As they neared the end of a row and approaching the barnyard, Don said with unusual zeal for their condition, “I got an idea!”
“What?” Rich said barely raising his head.
“Let’s finish the row and I’ll show you,” Don said.
They picked up the pace and finished the row. Don climbed over the fence. Rich followed him. As he got closer to the barn, he began taking his shoes and socks off. Rich blindly did the same. Don suddenly sprinted toward the water trough, leaped, curled into a ball, and landed in the water with a mighty splash. He dunked his head under the water and lifted it out and said, “Come on in the water’s great.”
Rich ran full tilt, jumped, and landed buttocks first in the trough with an equally mighty splash.
They sat at both ends of the trough facing each other like men in a rowboat. They laughed and splashed each other.
“What a wonderful relief!” Rich said.
They relaxed with their arms dangling out the trough.
“I don’t want to leave,” Rich said.
“Your Uncle Bob better pay us good,” Don said.
“I wish I’d found out how much he was going to pay before we started,” Rich said.
“Don’t worry about it,” Don said. “The going rate is two dollars an acre. That’s fifty bucks. Bob will probably pay us forty. I can live with that. That’s twenty bucks each.”
“Yeah,” Rich said confidently, “we’ll get at least that.”
Rich gazed over Don’s shoulder. The Larsen house was visible in the distance through a break in the trees, that followed a creek and divided Gardner’s farm from the Larsen’s. The house stood singularly peaceful – a peaceful gray against a blue sky and buffeted by a willow, a pine, and two maple trees. Inside was discord and rage.
“What’s wrong?” Don asked.
“Nothing,” Rich said and continued to gaze.
“Your mom and dad?” Don said.
“What?” Rich said.
“Your mom and dad?” Don said.
“My mom and dad what?” Rich said.
“Is that what you’re thinking about?” Don said.
Rich hesitated. “Yeah, and Uncle Bob. I don’t know how much longer I can take it.”
“What’s going on?” Don asked swirling the water with his finger.
“Do you know that besides my mother wanting to kill us all a while back, a few years ago, my dad had me hold a razor to his neck, and ask me to cut it open. There’s something wrong with this family. I could be the one causing it.”
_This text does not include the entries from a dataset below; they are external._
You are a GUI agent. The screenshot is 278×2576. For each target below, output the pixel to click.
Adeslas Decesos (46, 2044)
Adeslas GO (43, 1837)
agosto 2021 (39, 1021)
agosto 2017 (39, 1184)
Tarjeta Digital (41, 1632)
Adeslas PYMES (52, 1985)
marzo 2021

“How’s that?” Don said incredulously.
“I screw things up,” Rich said. “Give me five minutes alone in a room with Castro, Khrushchev, and a loaded gun and the Kennedy’s will be vacationing in Havana over Christmas.”
“It’s not you,” Don said sympathetically. “I ain’t tried to kill myself.”
“After today you may want to shoot me,” Rich said and smiled.
Don winked and said, “Getting’ kind of friendly with me aren’t ya?”
“Friendly?” Rich said. “What do you mean?”
“Playing a little footsy,” Don said.
“Footsy, what do you mean?” Rich said clueless.
“Rubbing your foot against my leg,” Don said.
“Not me,” Rich said.
Don’s eyes widened as he raised up from the water like a breaching whale from the deep, “Snake!” He screamed. “Ole man Gardner put a snake in here!”
They scrambled from the water trough with water spraying like a fountain in all directions. The snake hung on the side of the trough, dropped to the ground, and slithered away to underneath the barn.
“Besides ugly old women, I hate snakes the worst,” Don said.
They looked at each other and broke into uncontrollable laughter, holding their stomachs and rolling in the grass. Miss Gardner returned and coasted to a stop in the driveway. She looked at Rich and Don with the greatest of suspicion. The two boys were barefoot, soaked from head to toe, and laughing as if they broke into ole man Gardner’s bottle of Old Grand Dad.
“Ain’t gonna get nothing done rolling around in the grass like a couple of hyenas,” Miss Gardner said.
In moments, they were back to the weeding and shortly were nearly dry.